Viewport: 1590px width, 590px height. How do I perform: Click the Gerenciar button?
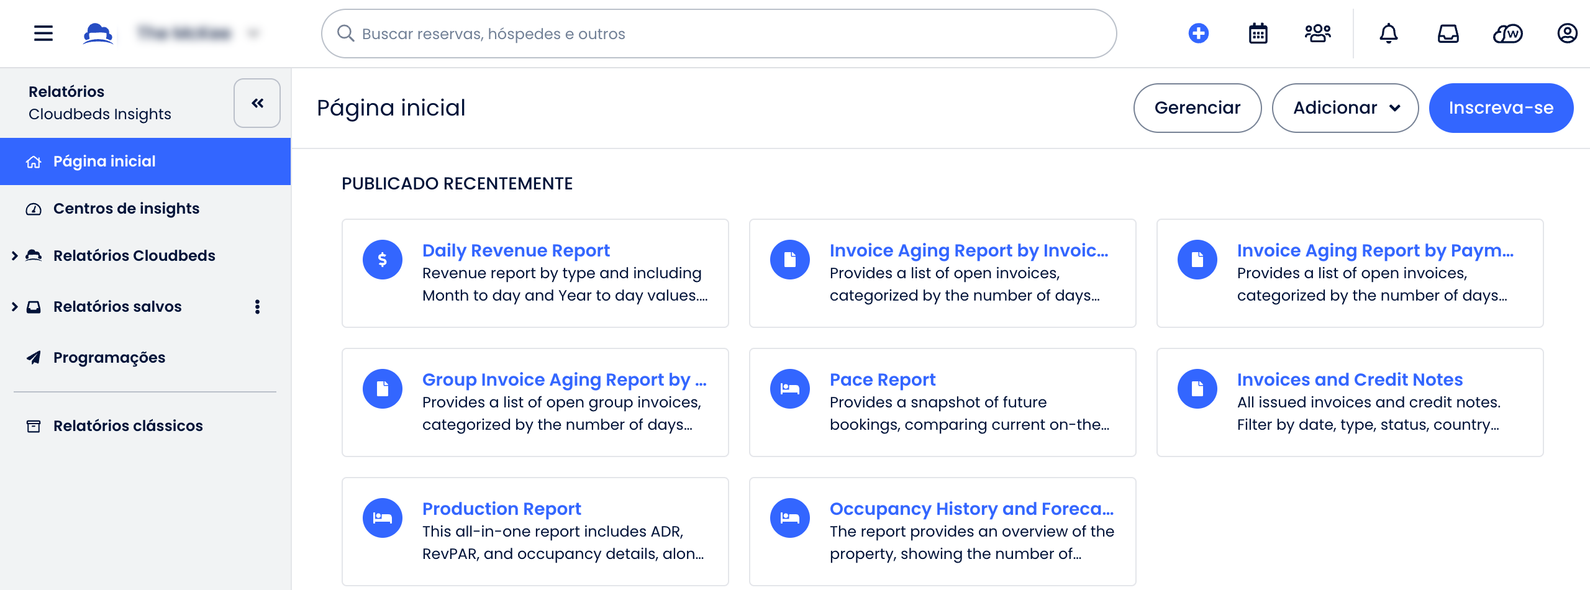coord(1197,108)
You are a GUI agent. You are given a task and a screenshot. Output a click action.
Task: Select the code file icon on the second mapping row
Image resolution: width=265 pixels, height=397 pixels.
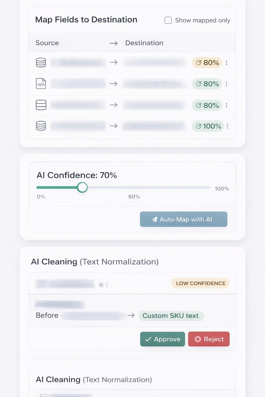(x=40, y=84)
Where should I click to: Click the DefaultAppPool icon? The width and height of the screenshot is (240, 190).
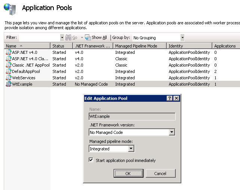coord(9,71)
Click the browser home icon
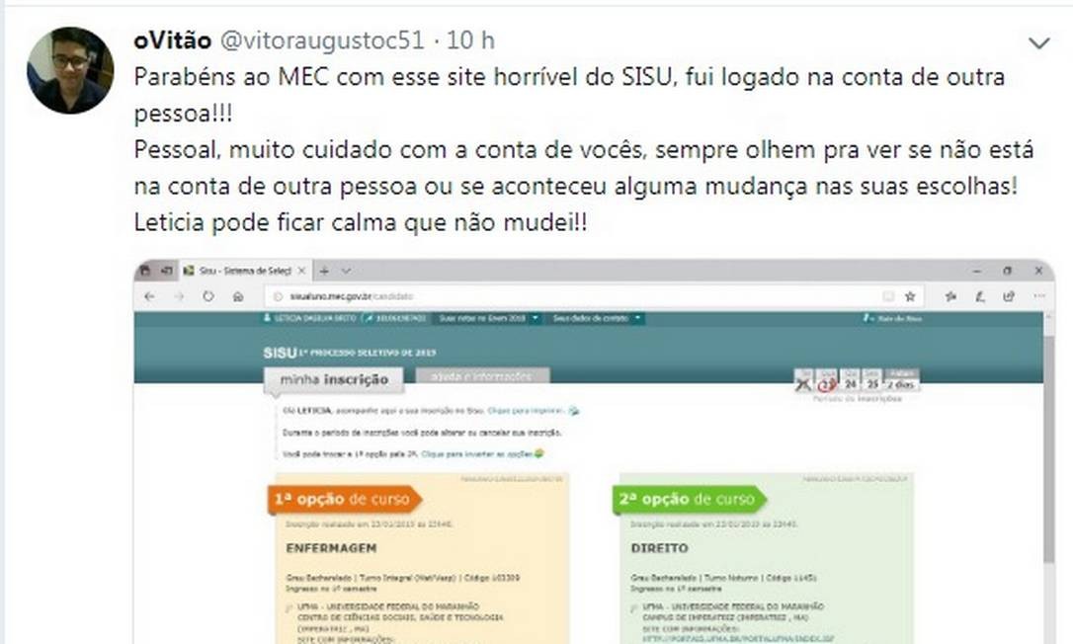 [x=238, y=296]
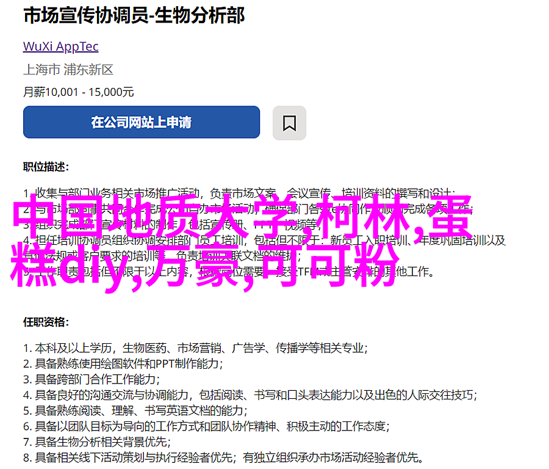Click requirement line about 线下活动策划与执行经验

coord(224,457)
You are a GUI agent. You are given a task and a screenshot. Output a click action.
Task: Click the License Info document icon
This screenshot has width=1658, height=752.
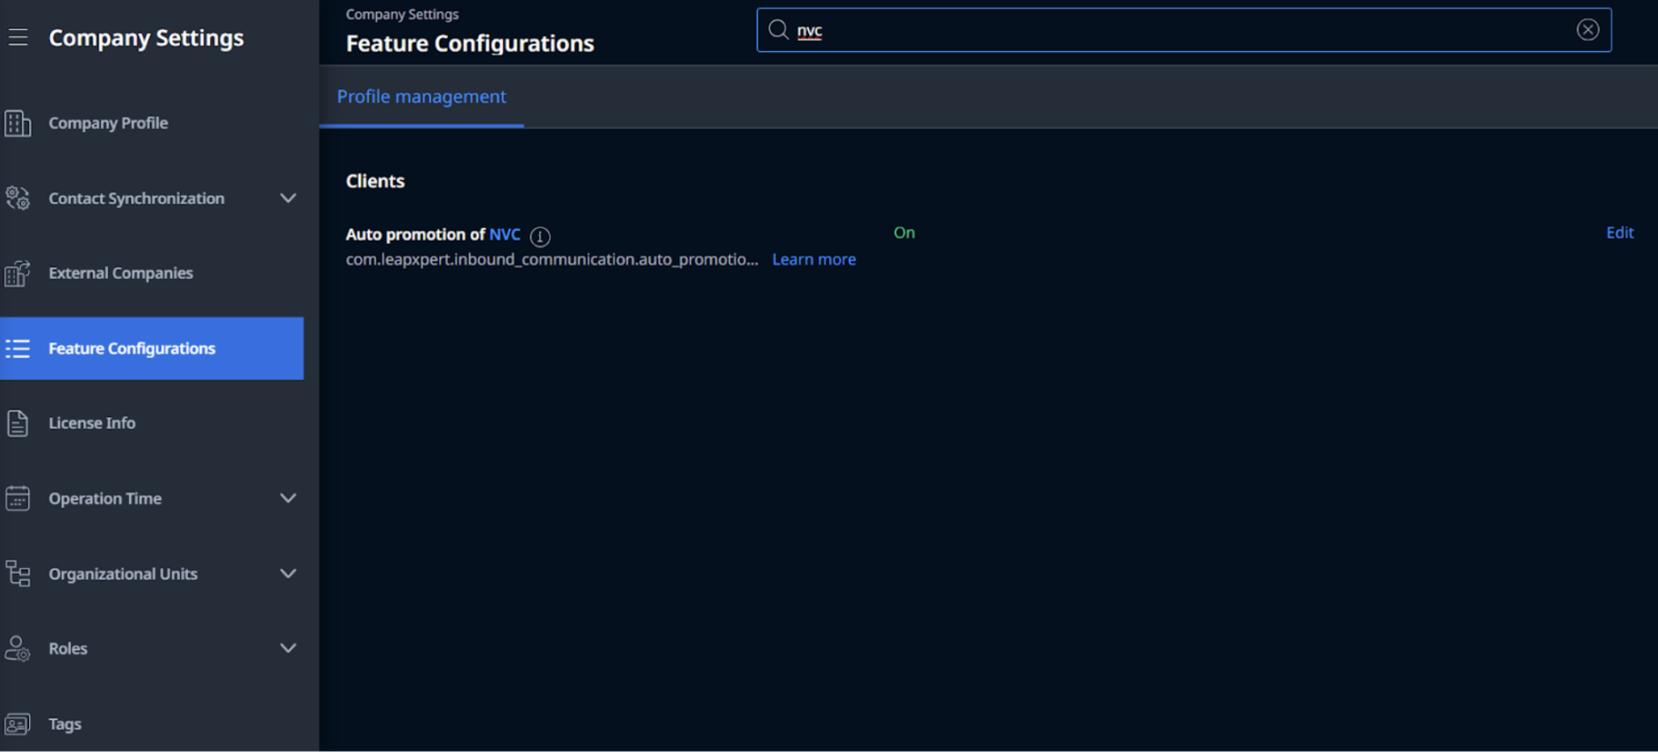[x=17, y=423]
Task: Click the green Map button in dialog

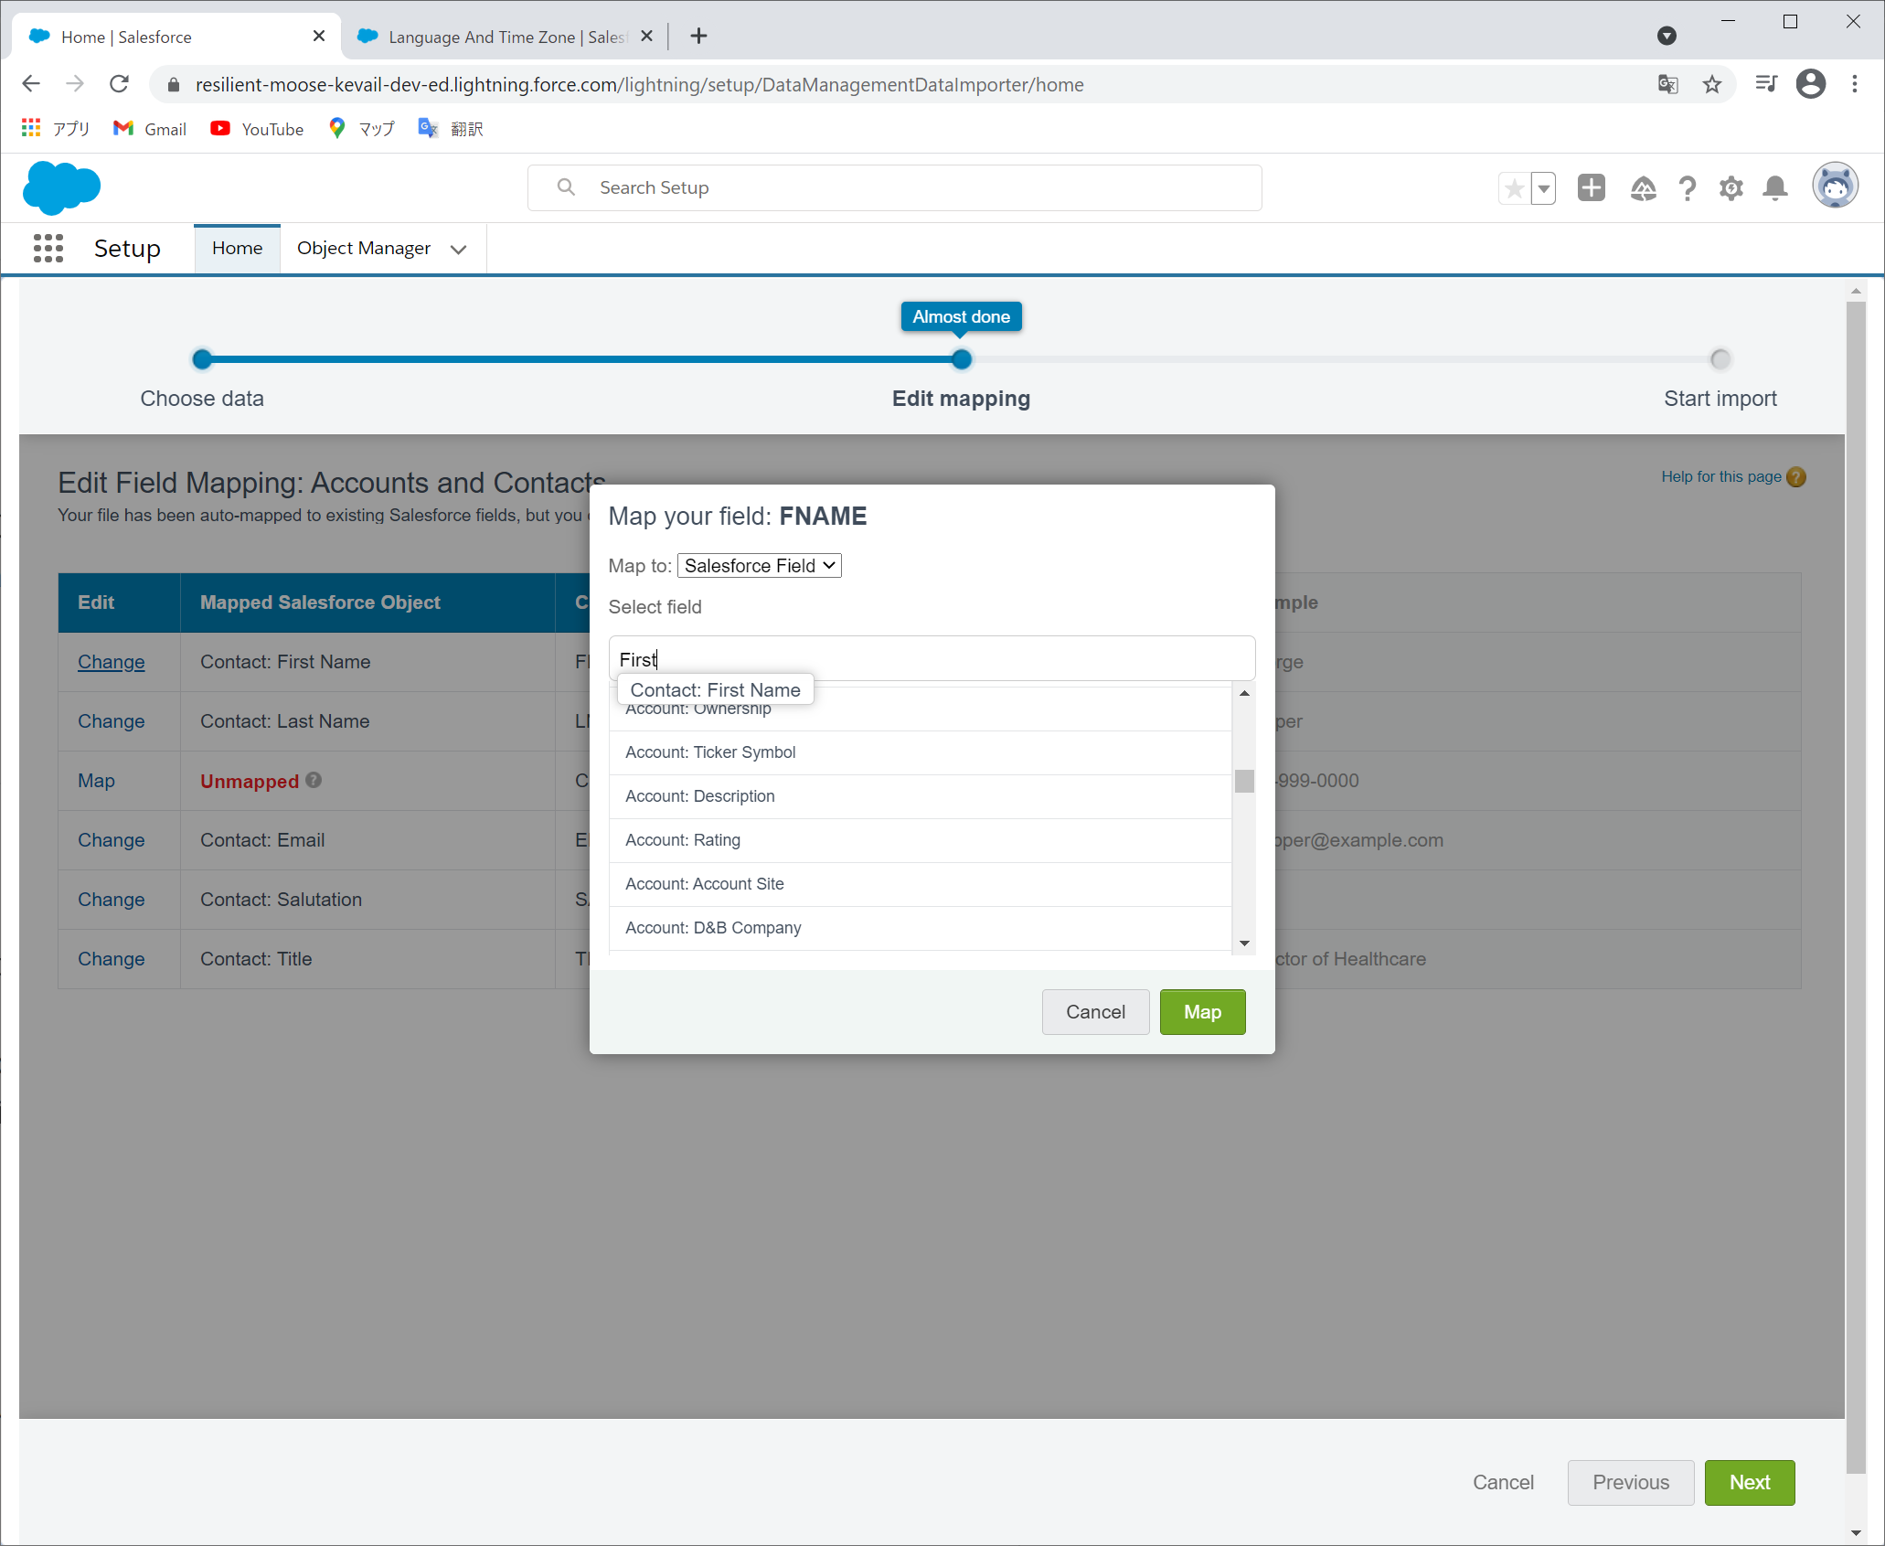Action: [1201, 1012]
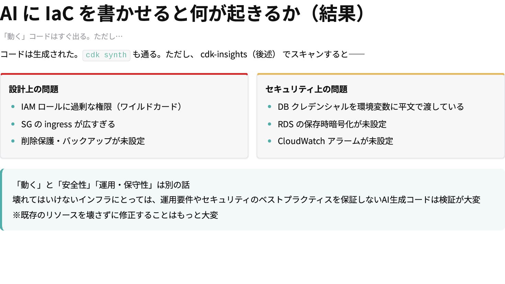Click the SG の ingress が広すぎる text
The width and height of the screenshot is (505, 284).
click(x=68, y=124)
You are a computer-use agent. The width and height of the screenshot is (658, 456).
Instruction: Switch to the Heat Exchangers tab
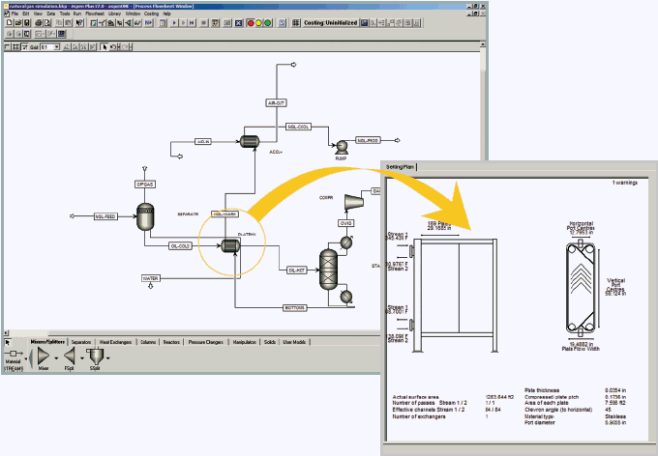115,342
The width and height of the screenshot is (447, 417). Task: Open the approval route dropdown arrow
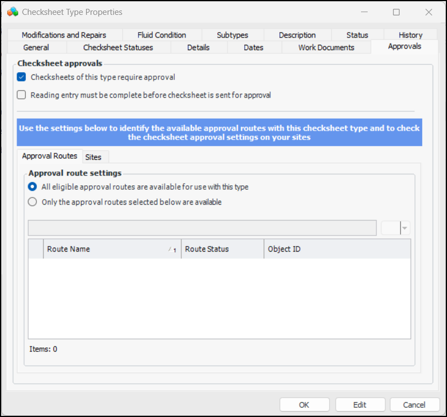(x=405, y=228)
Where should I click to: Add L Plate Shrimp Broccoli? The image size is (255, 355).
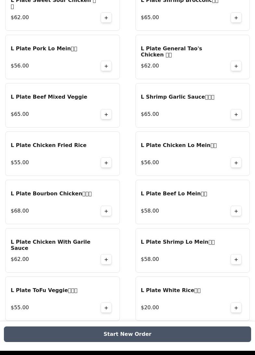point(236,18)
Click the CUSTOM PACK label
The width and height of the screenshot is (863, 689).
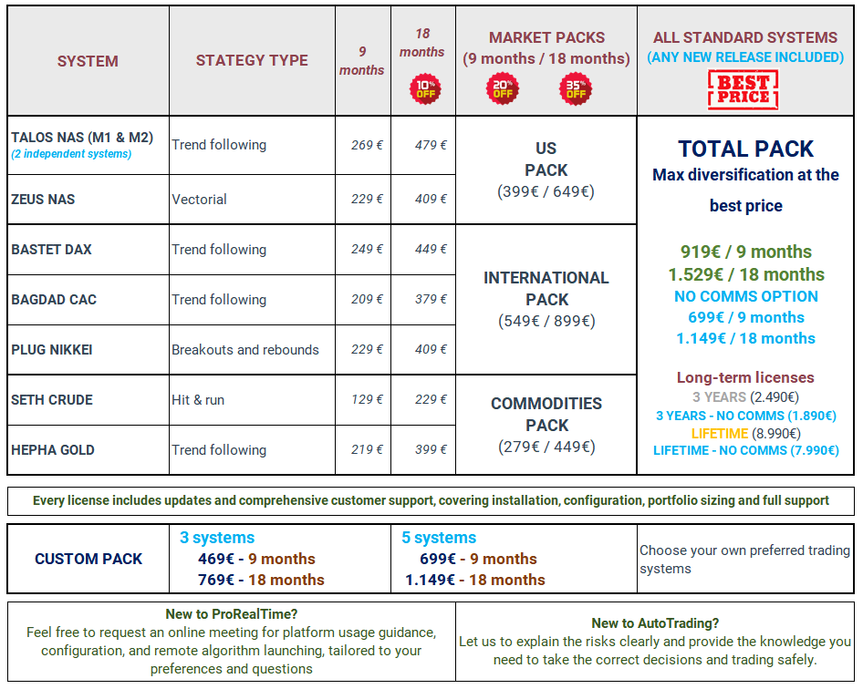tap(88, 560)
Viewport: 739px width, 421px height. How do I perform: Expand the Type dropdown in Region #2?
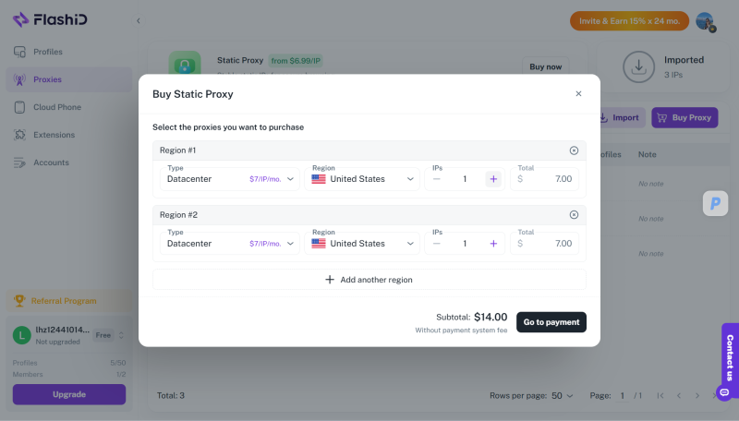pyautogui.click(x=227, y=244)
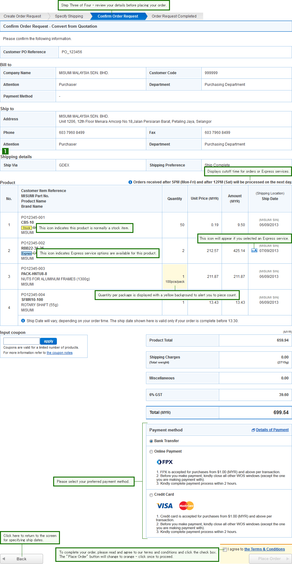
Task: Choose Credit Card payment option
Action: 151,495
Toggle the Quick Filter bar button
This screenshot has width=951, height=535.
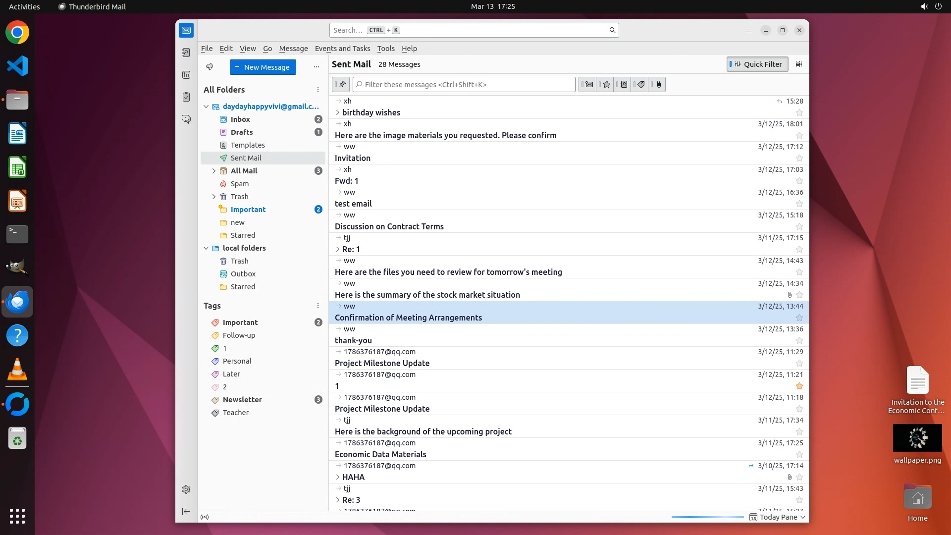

Task brief. Write out the lines of all the records above as a JSON list of strings, one string per line, skipping blank lines and leaving out the pictures.

Output.
[
  "Viewport: 1590px width, 590px height. How do I perform: Click the Gerenciar button?",
  "coord(1197,108)",
  "You are a GUI agent. You are given a task and a screenshot. Output a click action.",
  "Task: Select the code file icon on the second mapping row",
  "Image resolution: width=265 pixels, height=397 pixels.",
  "(x=40, y=84)",
  "Where should I click to: Click the DefaultAppPool icon? The width and height of the screenshot is (240, 190).",
  "coord(9,71)",
  "Click the browser home icon",
  " [x=238, y=296]",
  "Click requirement line about 线下活动策划与执行经验",
  "coord(224,457)",
  "You are a GUI agent. You are given a task and a screenshot. Output a click action.",
  "Task: Click the License Info document icon",
  "This screenshot has width=1658, height=752.",
  "[x=17, y=423]",
  "Task: Click the green Map button in dialog",
  "Action: [1201, 1012]",
  "Click the SG の ingress が広すぎる text",
  "The width and height of the screenshot is (505, 284).",
  "click(x=68, y=124)",
  "You are a computer-use agent. The width and height of the screenshot is (658, 456).",
  "Instruction: Switch to the Heat Exchangers tab",
  "115,342",
  "The width and height of the screenshot is (447, 417). Task: Open the approval route dropdown arrow",
  "(x=405, y=228)",
  "Where should I click to: Add L Plate Shrimp Broccoli? The image size is (255, 355).",
  "point(236,18)",
  "Click the CUSTOM PACK label",
  "The width and height of the screenshot is (863, 689).",
  "tap(88, 560)",
  "Viewport: 739px width, 421px height. How do I perform: Expand the Type dropdown in Region #2?",
  "pyautogui.click(x=227, y=244)",
  "Task: Choose Credit Card payment option",
  "Action: 151,495",
  "Toggle the Quick Filter bar button",
  "This screenshot has width=951, height=535."
]